The Super Bowl is where the story starts: Last year, the game went off without a hitch, and the future for wings was looking fine. But by the time the next big Buffalo wing event rolled around—March Madness—the pandemic was in full swing and the 2020 NCAA Basketball Tournament was abruptly canceled. According to data from the U.S. Department of Agriculture, both prices and production crashed around this time. COVID-19 also forced restaurants to close, upended supply chains, and altered people's shopping habits, putting pressure on the chicken wings market along with everything else.

But as people settled into the new normal of ordering in and experimenting with new foods in the kitchen, demand for chicken wings shot up even higher than before.

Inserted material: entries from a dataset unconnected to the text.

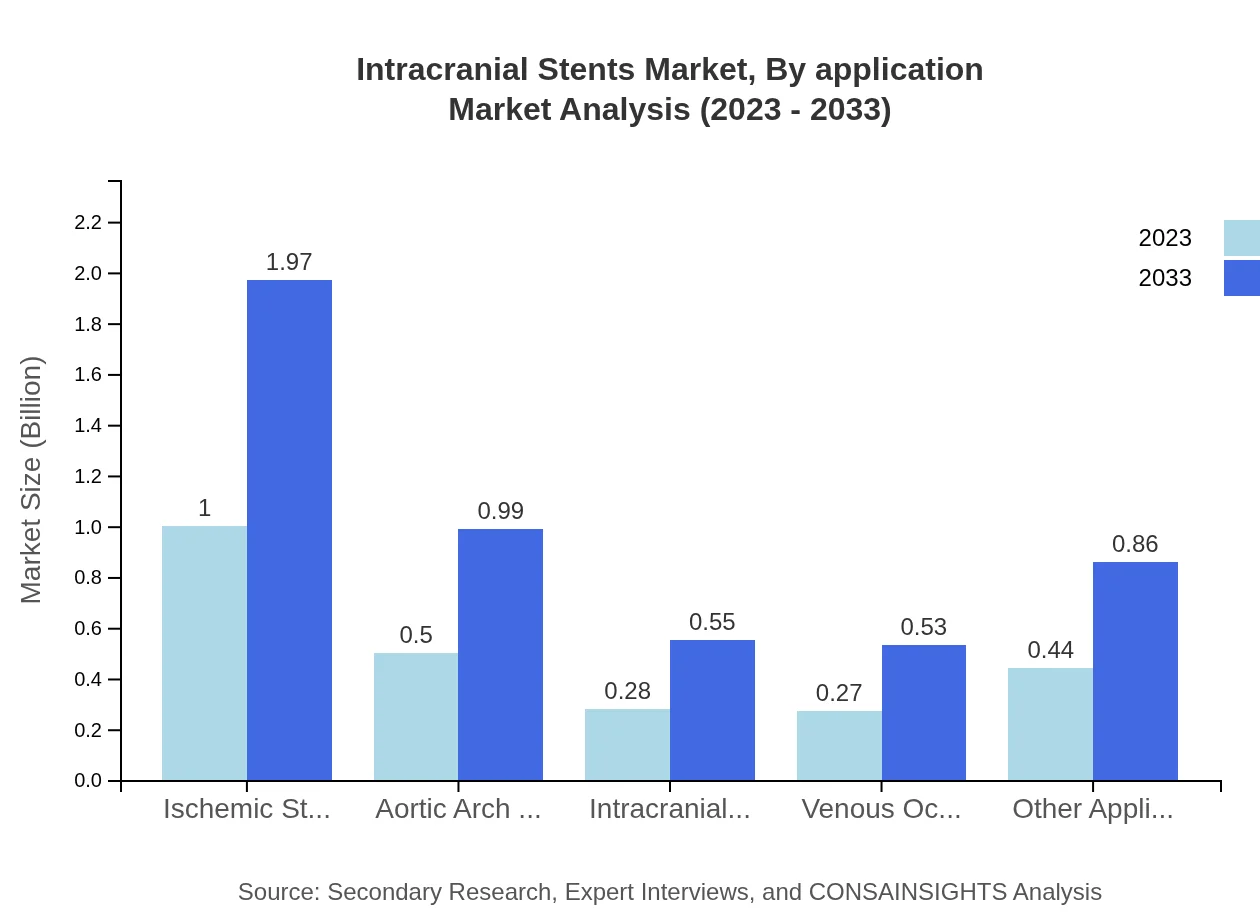Click the source attribution text
The image size is (1260, 920).
tap(669, 892)
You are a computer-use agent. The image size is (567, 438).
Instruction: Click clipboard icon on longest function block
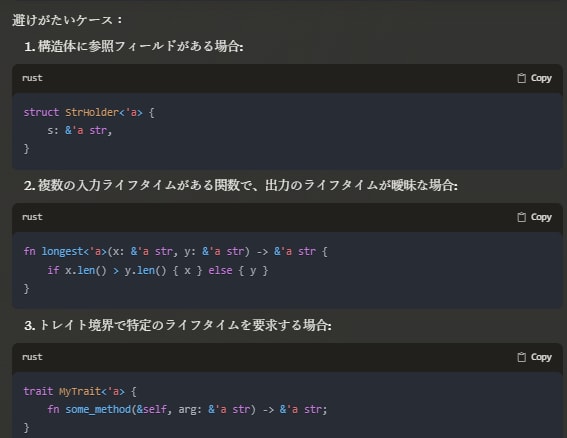521,217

Wing joints have been some of the most common new restaurants to open in the past year—with everyone from Applebee's to Nathan's to even Chuck E. Cheese spinning off wing-heavy delivery-only concepts on the side.

As a result, the National Chicken Council cites data that servings of chicken wings sold at restaurants were actually up seven percent in 2020 compared to 2019 even though people were going to restaurants 11 percent less. "If you think about it, restaurants like wing joints and pizza places were built around takeout and delivery," spokesman Tom Super explained. "Plus, they align with consumer desire for comfort food during the pandemic."

But the Council cites data that more people are also buying wings at the grocer to make a home. Data firm IRI says that supermarket wing sales were up over ten percent during the pandemic, with sales of frozen wings, in particular, jumping over 37 percent. Overall, a National Chicken Council survey found that a quarter of people said they've eaten more wings since coronavirus struck.

So, unsurprisingly, the cost per pound for chicken wings has steadily increased—bucking the usual sports-tied pattern—and prices are currently up about 40 percent from where they were last January. "What's been really strange about this year is it's actually been really strong since late summer, the demand for wings," Christine McCracken, executive director of animal protein at Rabobank, told The Post. "And that's made it a bit harder for people who didn't have a plan going into [the Super Bowl] or are trying to catch up with demand."

That's because things will reach a peak this weekend: According to the National Chicken Council's annual pre-Super Bowl "Wing Report," Americans are expected to eat a record 1.42 billion wings during this year's game, a 2 percent bump from 2020.

So come Sunday, with so many options out there, any "shortage" doesn't necessarily mean you don't be able to find wings. However, don't be surprised if any cost increases are passed along to the consumer—even in subtle ways. "There may not be a noticeable price bump on menus or at the grocery stores," journalist Jacob Bogage wrote for WaPo, "but companies may look to be more stingy with discounts or promotions."